_Page excerpt_
....

As such, it’s important to design your schema and queries to avoid this, and to use the right modifiers to minimise what has to be transmitted over the network and then applied as an update to the document. A good example of what you shouldn’t do when updating documents is to read the document into your application, update the document, then write it back to the database. Instead, use the appropriate commands - such as set, remove, and increment - to modify documents directly.
This also means paying attention to the BSON data types and pre-allocating documents, things I wrote about in MongoDB schema design pitfalls.
6. Consider network throughput & number of packets
Assuming 100Mbps networking is sufficient is likely to cause you problems, perhaps not during normal operations, but probably when you have some unusual event like needing to resync a secondary replica set member.
When cloning the database, MongoDB is going to use as much network capacity as it can to transfer the data over as quickly as possible before the oplog rolls over. If you’re doing 50-60Mbps of normal network traffic, there isn’t much spare capacity on a 100Mbps connection so that resync is going to be held up by hitting the throughput limits.
Also keep an eye on the number of packets being transmitted over the network - it’s not just the raw throughput that is important. A huge number of packets can overwhelm low quality network equipment - a problem we saw several years ago at our previous hosting provider. This will show up as packet loss and be very difficult to diagnose.
Scaling is an incremental process - there’s rarely one thing that will give you a big win. All of these tweaks and optimisations together help us to perform thousands of write operations per second and get response times within 10ms whilst using a write concern of 1.
Ultimately, all this ensures that our customers can load the graphs they want incredibly quickly. Behind the scenes we know that data is being written quickly, safely and that we can scale it as we continue to grow.

....

_Extracted data entries_
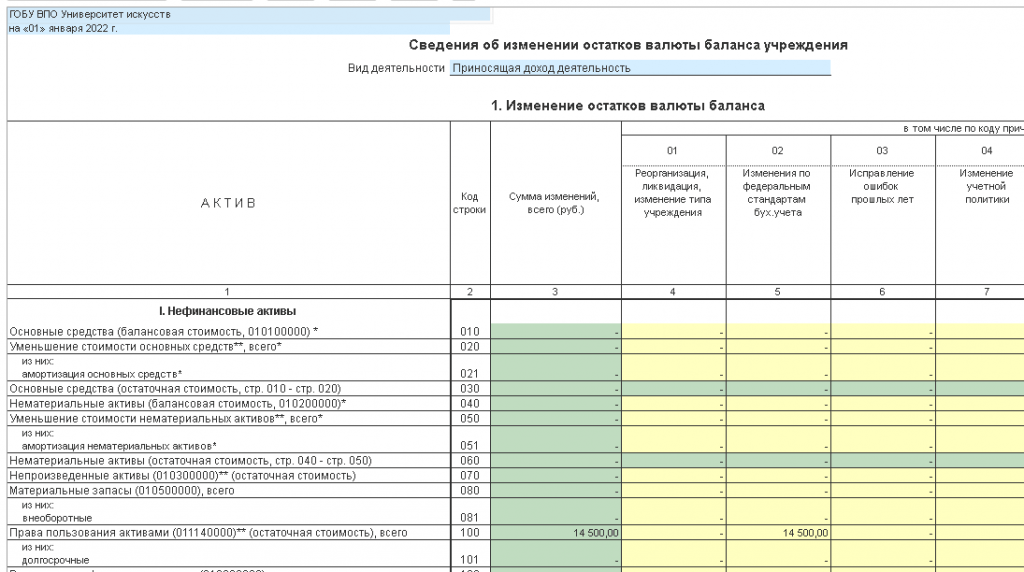Click the organization name field 'ГОБУ ВПО Университет искусств'

[x=248, y=15]
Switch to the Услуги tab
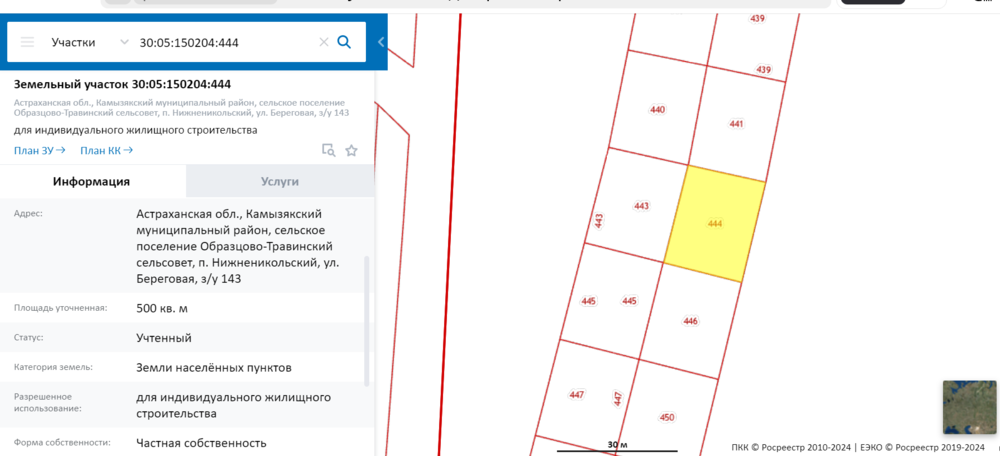 tap(280, 181)
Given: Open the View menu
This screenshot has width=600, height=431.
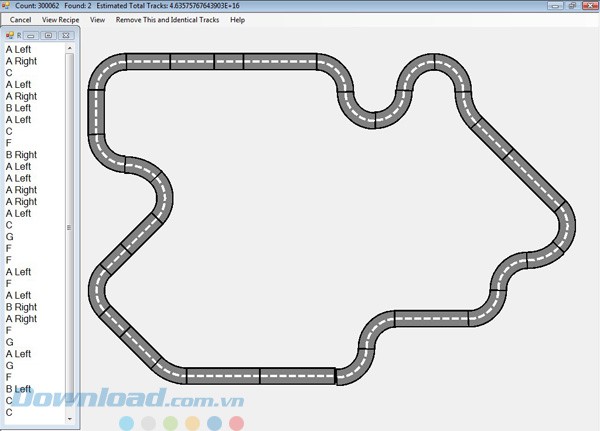Looking at the screenshot, I should pos(97,19).
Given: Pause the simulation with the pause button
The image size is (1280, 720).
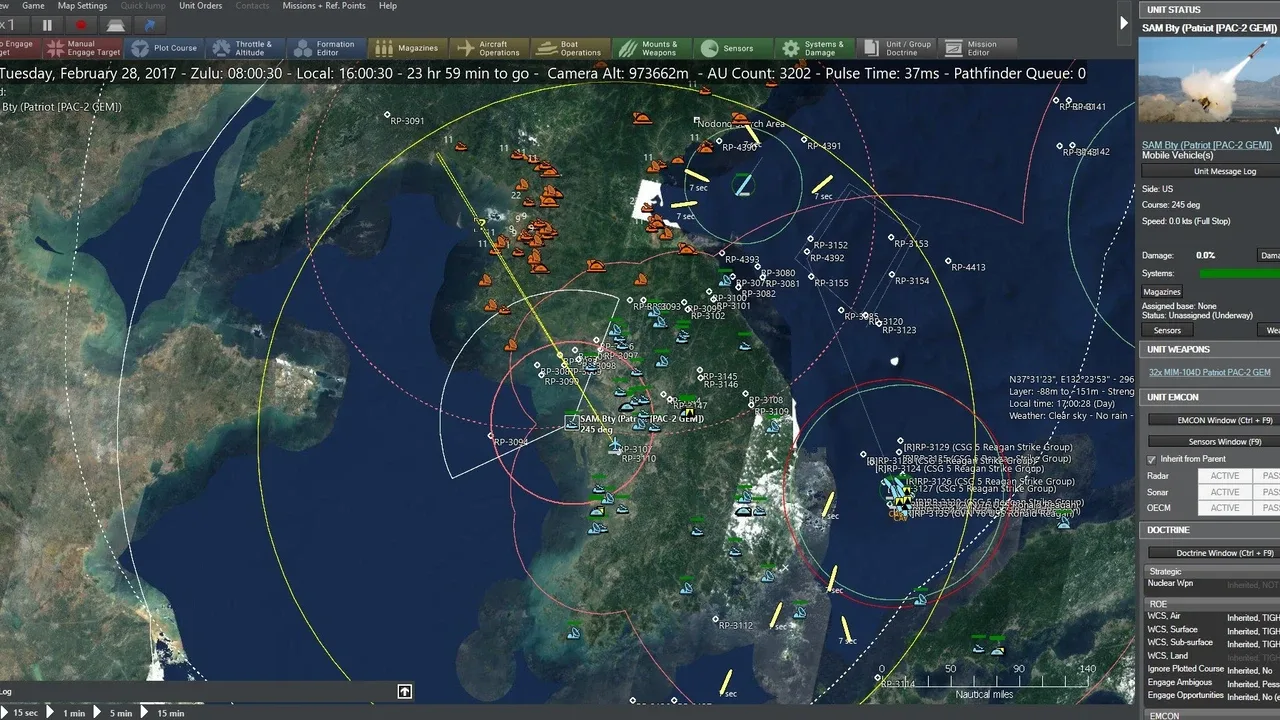Looking at the screenshot, I should click(x=47, y=25).
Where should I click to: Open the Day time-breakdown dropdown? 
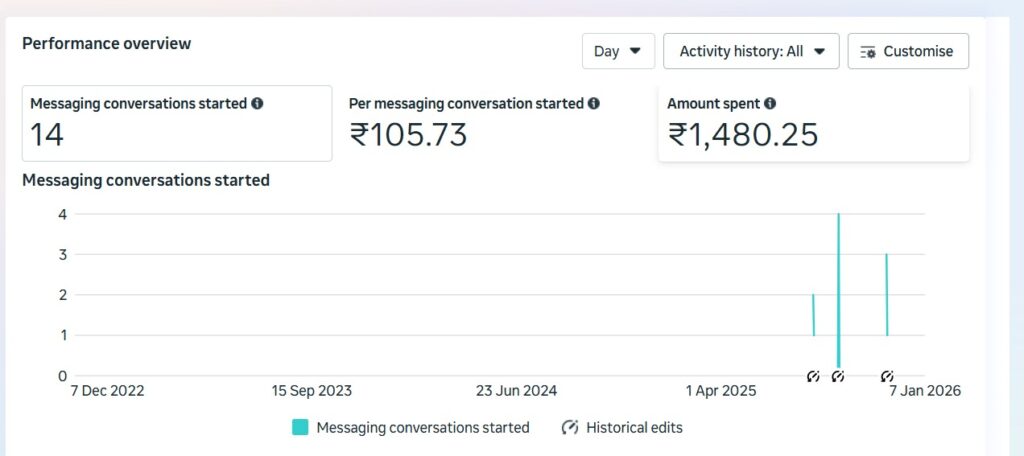pyautogui.click(x=618, y=51)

....

_What to do_
In the MongoDB scaling excerpt, retype the passage between "This also means" and "replica set member.", inclusive.

_Result of the exercise_
This also means paying attention to the BSON data types and pre-allocating documents, things I wrote about in MongoDB schema design pitfalls.
6. Consider network throughput & number of packets
Assuming 100Mbps networking is sufficient is likely to cause you problems, perhaps not during normal operations, but probably when you have some unusual event like needing to resync a secondary replica set member.